[Records from a collection]

··········

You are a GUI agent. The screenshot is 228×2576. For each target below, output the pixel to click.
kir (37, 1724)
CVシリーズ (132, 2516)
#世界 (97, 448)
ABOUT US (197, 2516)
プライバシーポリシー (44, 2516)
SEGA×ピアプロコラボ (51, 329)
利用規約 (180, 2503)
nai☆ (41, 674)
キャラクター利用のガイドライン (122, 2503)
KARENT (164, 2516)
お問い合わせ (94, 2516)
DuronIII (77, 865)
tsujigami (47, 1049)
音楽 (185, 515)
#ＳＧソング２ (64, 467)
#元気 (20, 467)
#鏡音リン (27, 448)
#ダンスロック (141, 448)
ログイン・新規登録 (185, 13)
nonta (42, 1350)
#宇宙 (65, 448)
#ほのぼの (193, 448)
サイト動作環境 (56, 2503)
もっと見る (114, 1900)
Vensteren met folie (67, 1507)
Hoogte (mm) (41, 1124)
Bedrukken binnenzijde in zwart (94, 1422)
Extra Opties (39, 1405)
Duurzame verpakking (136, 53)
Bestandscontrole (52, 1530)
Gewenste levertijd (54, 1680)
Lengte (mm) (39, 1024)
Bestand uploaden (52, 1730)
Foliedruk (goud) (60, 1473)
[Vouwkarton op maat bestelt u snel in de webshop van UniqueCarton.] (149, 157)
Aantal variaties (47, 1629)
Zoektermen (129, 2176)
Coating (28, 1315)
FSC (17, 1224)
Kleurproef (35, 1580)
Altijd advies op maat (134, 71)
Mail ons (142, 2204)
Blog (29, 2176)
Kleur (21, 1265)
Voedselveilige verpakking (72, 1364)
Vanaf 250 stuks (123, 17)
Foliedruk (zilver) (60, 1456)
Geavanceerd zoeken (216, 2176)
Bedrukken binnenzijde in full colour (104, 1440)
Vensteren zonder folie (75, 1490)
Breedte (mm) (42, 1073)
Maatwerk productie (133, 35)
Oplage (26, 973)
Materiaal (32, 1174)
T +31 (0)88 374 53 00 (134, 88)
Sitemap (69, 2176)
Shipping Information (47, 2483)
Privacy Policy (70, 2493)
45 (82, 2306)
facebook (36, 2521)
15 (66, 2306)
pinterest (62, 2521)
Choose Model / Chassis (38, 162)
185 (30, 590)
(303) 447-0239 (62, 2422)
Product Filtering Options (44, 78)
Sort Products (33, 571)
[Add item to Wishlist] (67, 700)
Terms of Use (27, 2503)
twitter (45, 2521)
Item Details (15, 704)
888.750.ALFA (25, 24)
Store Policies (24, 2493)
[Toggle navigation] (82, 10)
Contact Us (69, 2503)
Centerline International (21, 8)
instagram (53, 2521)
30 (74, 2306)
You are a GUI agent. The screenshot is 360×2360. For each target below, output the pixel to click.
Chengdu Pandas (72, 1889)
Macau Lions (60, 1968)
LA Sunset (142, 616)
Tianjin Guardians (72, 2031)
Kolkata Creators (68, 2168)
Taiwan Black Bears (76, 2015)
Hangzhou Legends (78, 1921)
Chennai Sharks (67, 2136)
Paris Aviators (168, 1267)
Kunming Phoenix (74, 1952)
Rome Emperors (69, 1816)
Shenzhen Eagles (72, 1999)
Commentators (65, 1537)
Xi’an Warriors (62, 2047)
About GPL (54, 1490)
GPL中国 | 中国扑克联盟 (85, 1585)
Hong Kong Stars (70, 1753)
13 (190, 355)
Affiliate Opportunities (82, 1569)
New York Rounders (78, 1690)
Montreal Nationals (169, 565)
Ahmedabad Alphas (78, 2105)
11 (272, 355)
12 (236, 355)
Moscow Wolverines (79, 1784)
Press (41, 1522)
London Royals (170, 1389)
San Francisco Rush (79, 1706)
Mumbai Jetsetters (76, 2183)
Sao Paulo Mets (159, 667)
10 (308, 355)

··········

TASK STATEMENT: Among the records above, only the lines between the line holding "[Vouwkarton op maat" and the line holding "Geavanceerd zoeken (216, 2176)", inclusive, are to be output, exactly as written.

ANSWER FOR THE TASK:
[Vouwkarton op maat bestelt u snel in de webshop van UniqueCarton.] (149, 157)
Aantal variaties (47, 1629)
Zoektermen (129, 2176)
Coating (28, 1315)
FSC (17, 1224)
Kleurproef (35, 1580)
Altijd advies op maat (134, 71)
Mail ons (142, 2204)
Blog (29, 2176)
Kleur (21, 1265)
Voedselveilige verpakking (72, 1364)
Vanaf 250 stuks (123, 17)
Foliedruk (zilver) (60, 1456)
Geavanceerd zoeken (216, 2176)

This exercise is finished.